Developing your measurement program will take time, and it won’t be easy.

  • You need to find the right formula, which could mean months or even years of experimentation.
  • It requires tracking all the metrics that drive QoH on a long-term, continuous basis.
  • As your business changes, your quality of hire metrics may change.

Getting to an agreement on your QoH metrics will take a collaborative effort.

Sandy Ogg argues that the traditional roles in which the CEO sets direction and strategy, the CHRO manages talent, and the CFO manages value won’t do what is necessary to put talent in the right place at the right time. The starting point is for them to work together to define the roles that add value to the organization.

While Ogg’s approach is specific to executive talent, the principle of collaboration among Operations, Finance, and HR to drive talent to value will create the conditions for delivering that value.

With that in mind, we recommend these general steps to build your quality of hire measurement program:

  • Create a cross-functional team. You will need the perspective of the people and functions that impact and benefit from hiring quality.
  • Develop a scorecard of top-level measures. Choose measures that give you a broad picture of how well your organization delivers the right talent where and when you need it. Your scorecard should reflect your business strategy and the values that matter most to your organization. 
  • Analyze your results and fine-tune your criteria as you go. Finding the right mix may take some time, but the effort will be well worth it. You may find you need many scorecards for individual functions and roles.
  • Analyze and optimize your approach frequently to keep pace with changes in your business.

Example scorecards

Here are some examples to help you get started.

Example 1

In the first example, we have a company more focused on the quality of the new hire than the effectiveness of the processes.

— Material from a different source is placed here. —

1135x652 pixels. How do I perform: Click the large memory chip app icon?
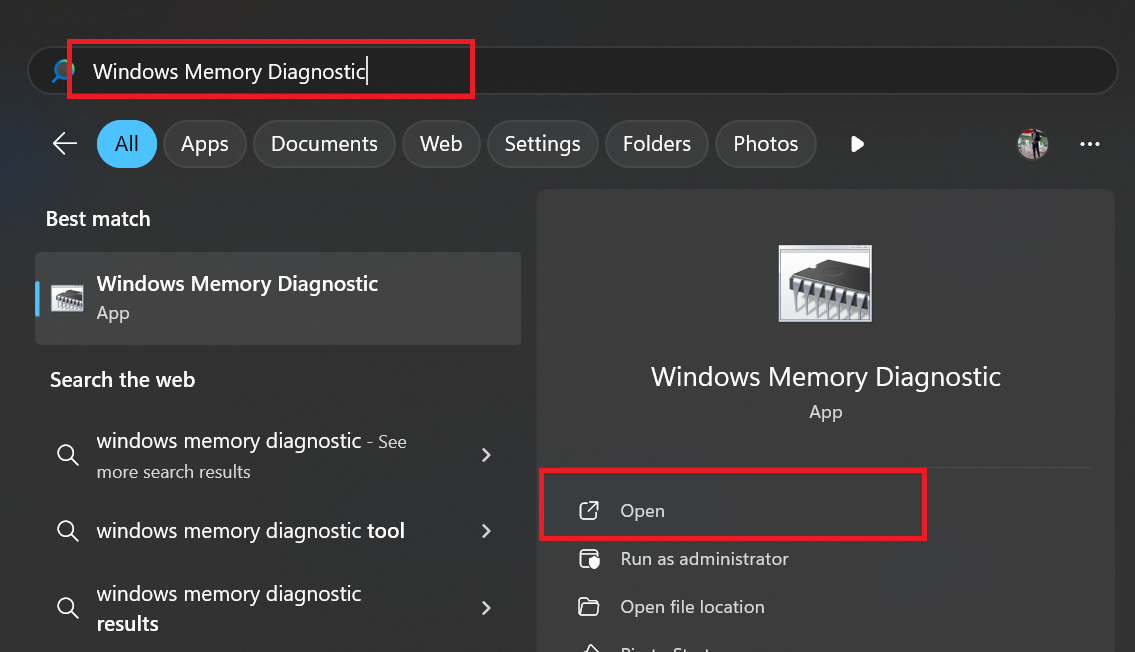[x=825, y=283]
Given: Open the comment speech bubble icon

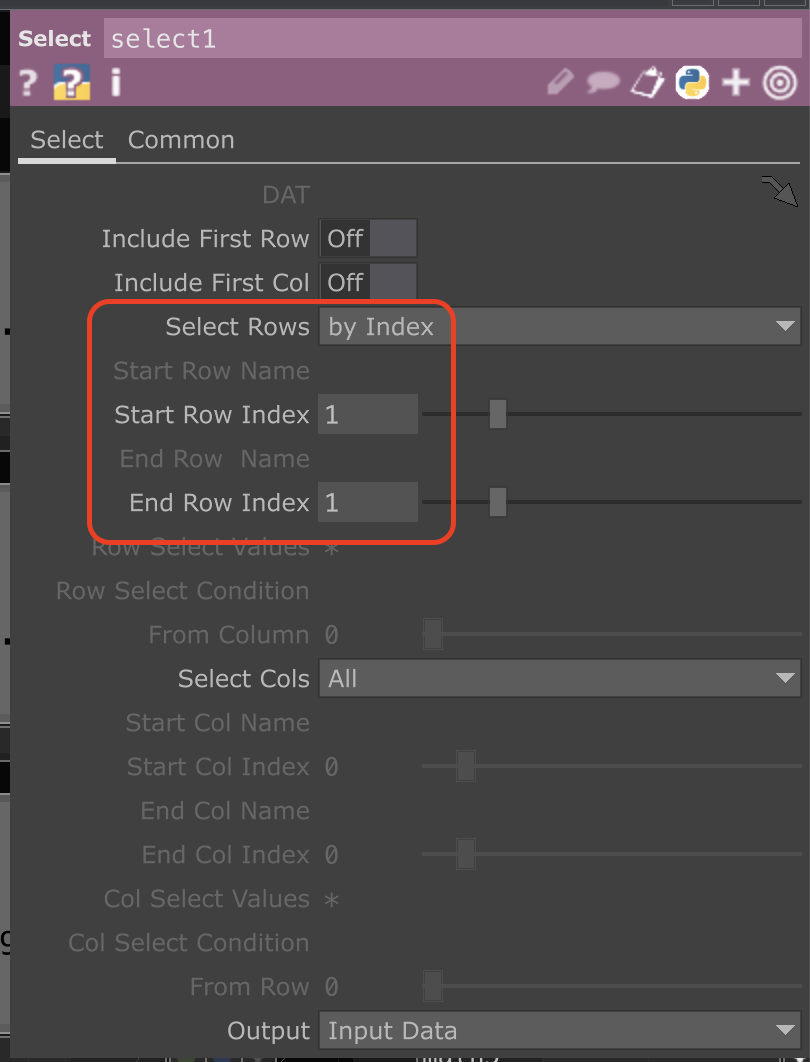Looking at the screenshot, I should click(603, 83).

The scorecard might include:

  • Time to Productivity, with a benchmark number of days for each job role.

Time to Productivity Score = (Number of Days to Full Productivity ÷ Job Benchmark) x 100%

  • End of Probation Review.

End of Probation Review = (Performance Rating ÷ Satisfactory Performance Score) × 100%

  • Job Fit, based on both manager and employee assessment.

Job Fit = ((Employee Score + Manager Score) ÷ 2) × 100%

In this case, you can also apply the simple formula for calculating quality of hire we described above:

Quality of Hire = (Time to Productivity Score + End of Probation Review + Job Fit) ÷ 3

Example 2

You may want to take a broader view that considers all the contributors to the hiring process:

  • Pre-hire Assessment Score.

Pre-hire Assessment = Assesment Score ÷ Benchmark

  • Job Fit, based on both manager and employee assessment. It could also serve as a quality check on your pre-hire assessment.

Job Fit = (Employee Score + Manager Score) ÷ 2

  • The investment required to get candidates in the door.

Hiring Budget = Total Recruiting Costs ÷ New Hire Payroll

  • Time to Productivity, as an indicator of how well managers develop their new hires.

Time to Productivity Score = Number of Days to Full Productivity ÷ Job Benchmark

  • Onboarding Satisfaction Survey.

Example 3

If “butts in seats” is your priority, a scorecard such as this may work.

  • Hiring Velocity.

Hiring Velocity = (Number of on time hires ÷ Total hires) × 100%

  • Time to Productivity.

Time to Productivity Score = Number of Days to Full Productivity ÷ Job Benchmark

  • New Hire Retention

New Hire Retention = Number Retained After Ramp up ÷ Total Number Hired

  • Hiring Budget

Hiring Budget = Total Recruiting Costs ÷ New Hire Payroll

A final word

If the pandemic has taught us anything, it is that having the right talent in the right place will determine your enterprise’s success, and that talent is what creates value. Monitoring how well you measure quality of hire may take effort, but it will have a significant impact on your business.

Analyze your results and fine-tune your criteria as you go. Finding the right mix may take some time, but the effort will be well worth it.